Set of tasks:
• A. From the article on Hank Locklin Sings Hank Williams, list every song title it names as recorded for the album.
• B. Please answer these questions using the article on Hank Locklin Sings Hank Williams:
(i) In what month and year was the album recorded?
(ii) How many songs were on each side of the vinyl LP?
(iii) In what year did Locklin's tribute album to Roy Acuff come out?
• C. Carry on writing the article on Hank Locklin Sings Hank Williams, starting right after its final sentence.

Hank Locklin Sings Hank Williams is a studio album by American country singer–songwriter Hank Locklin. It was released in September 1964 via RCA Victor Records. The record was co-produced by Chet Atkins and Bob Ferguson. The project was a tribute effort to Locklin's friend and fellow country artist Hank Williams. It was recorded with in an orchestral style that embodied Locklin's new Nashville Sound musical identity. It received mixed reviews from writers and critics.

Background and content
Hank Locklin recorded among country music's first concept albums (albums centered around a particular theme), beginning with Foreign Love in 1958. He followed with several more studio releases that focused on concepts, including a handful of tribute LP's to artists Locklin considered inspirations to his own career. This began with 1962's tribute album to Roy Acuff. As the 1960s progressed, Locklin's musical production featured more orchestral arrangements. This orchestral sound was also embedded into Hank Locklin Sings Hank Williams.

The project featured The Nashville A-Team session musicians, which included a handful of string instruments. The album was recorded in July 1964 at the RCA Victor Studio, located in Nashville, Tennessee. It was produced by Chet Atkins, who produced Locklin's previous studio releases for RCA. Bob Ferguson is also given co-production credit. Hank Locklin Sings Hank Williams consisted of twelve tracks, all of which had been first recorded by Hank Williams. Locklin chose to record the album as a tribute to Williams, who was a friend of his. In his earliest years of performing, Locklin sang alongside Williams in small clubs and dance halls often singing the songs featured on the album. Songs Locklin recorded for the project included "I'm So Lonesome I Could Cry," "Your Cheatin' Heart" and "Hey, Good Lookin'."

Release and reception

Hank Locklin Sings Hank Williams was released in September 1964 on RCA Victor Records. It was Locklin's ninth studio record in his music career. The album was distributed as a vinyl LP and contained six songs on either side of the record. In later years, the album would be issued in digital formats as a music download and for streaming services. No known singles were spawned from the album, unlike many of Locklin's studio releases. The album would receive a nomination from the Grammy Awards in 1964 for Best Country and Western Vocal Performance.

Information shown:

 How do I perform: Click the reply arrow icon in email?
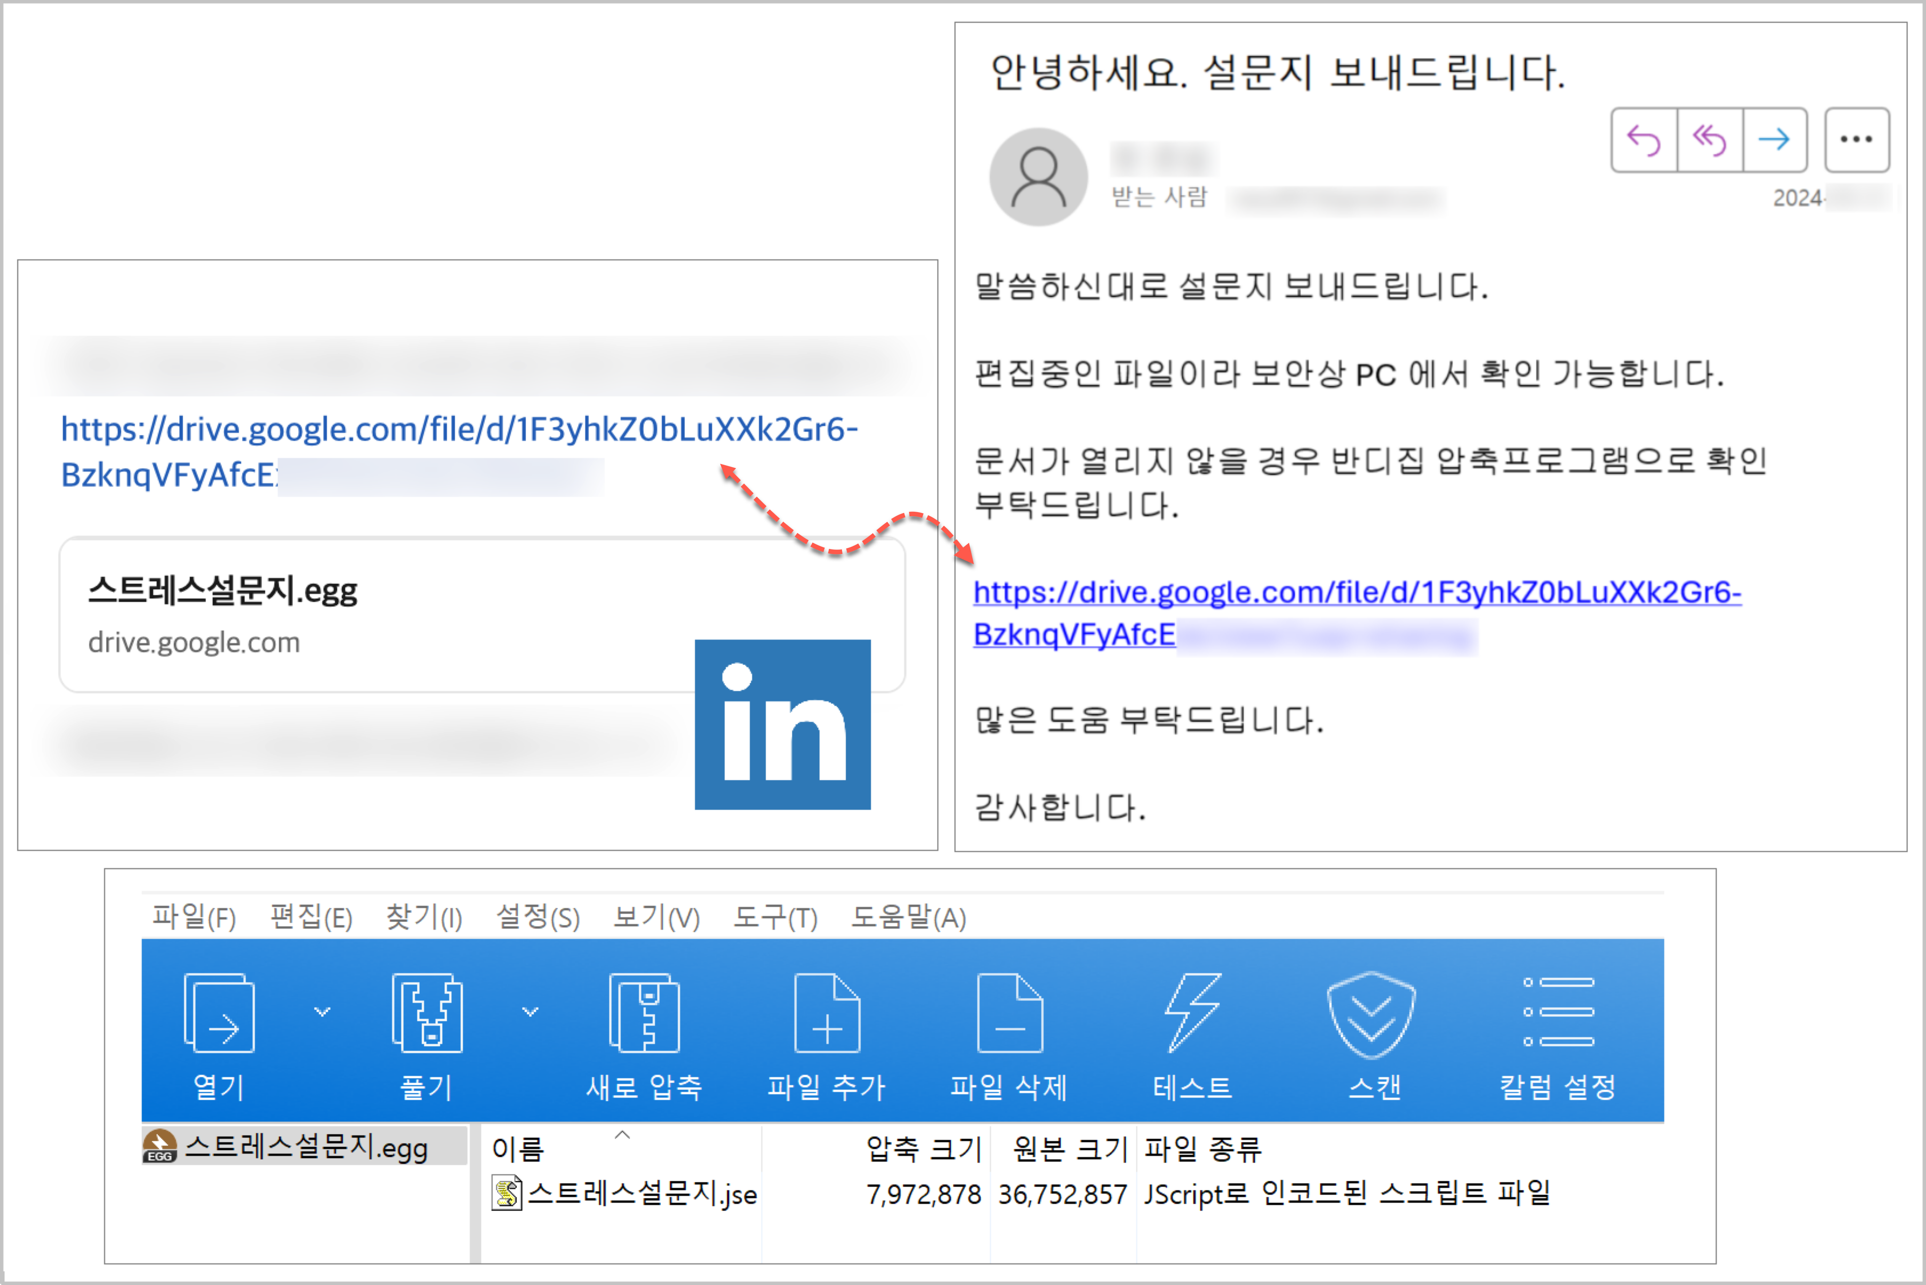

Responses:
• A.
"I'm So Lonesome I Could Cry"
"Your Cheatin' Heart"
"Hey, Good Lookin'"

• B.
(i) July 1964
(ii) Six
(iii) 1962

• C.
Following its release, Hank Locklin Sings Hank Williams was reviewed by Billboard magazine in December 1964. Critics gave the album a warm response, calling it "a winner for dealers and stations." Meanwhile, Greg Adams of Allmusic only gave the album 2.5 out of 5 stars. Although he considered to be a "respectable update" of Williams' catalog, he also found the record to be a "countrypolitan affair" (in reference to the album's string instrumentation). Adams commented that Locklin's is not that of a crooner like Eddy Arnold and Jim Reeves and therefore, pop instrumentation should be avoided.

Track listing
All songs are composed by Hank Williams, except where noted.

Vinyl version

Digital version

Personnel
All credits are adapted from the liner notes of Hank Locklin Sings Hank Williams.

Musical personnel
 Brenton Banks – strings
 George Binkley – strings
 Cecil Brower – strings
 Kenneth Buttrey – drums
 Pete Drake – steel guitar
 Ray Edenton – rhythm guitar
 Lillian Hunt – strings
 The Jordanaires – background vocals
 The Anita Kerr Singers – background vocals
 Hank Locklin – lead vocals
 Grady Martin – guitar
 Wayne Moss – guitar
 Hargus "Pig" Robbins – piano
 Booker Rowe – strings

Technical personnel
 Chet Atkins – producer
 Bob Ferguson – liner notes, producer
 Bill Vandevort – engineer

Release history

References

1964 albums
Albums produced by Chet Atkins
Albums produced by Bob Ferguson (music)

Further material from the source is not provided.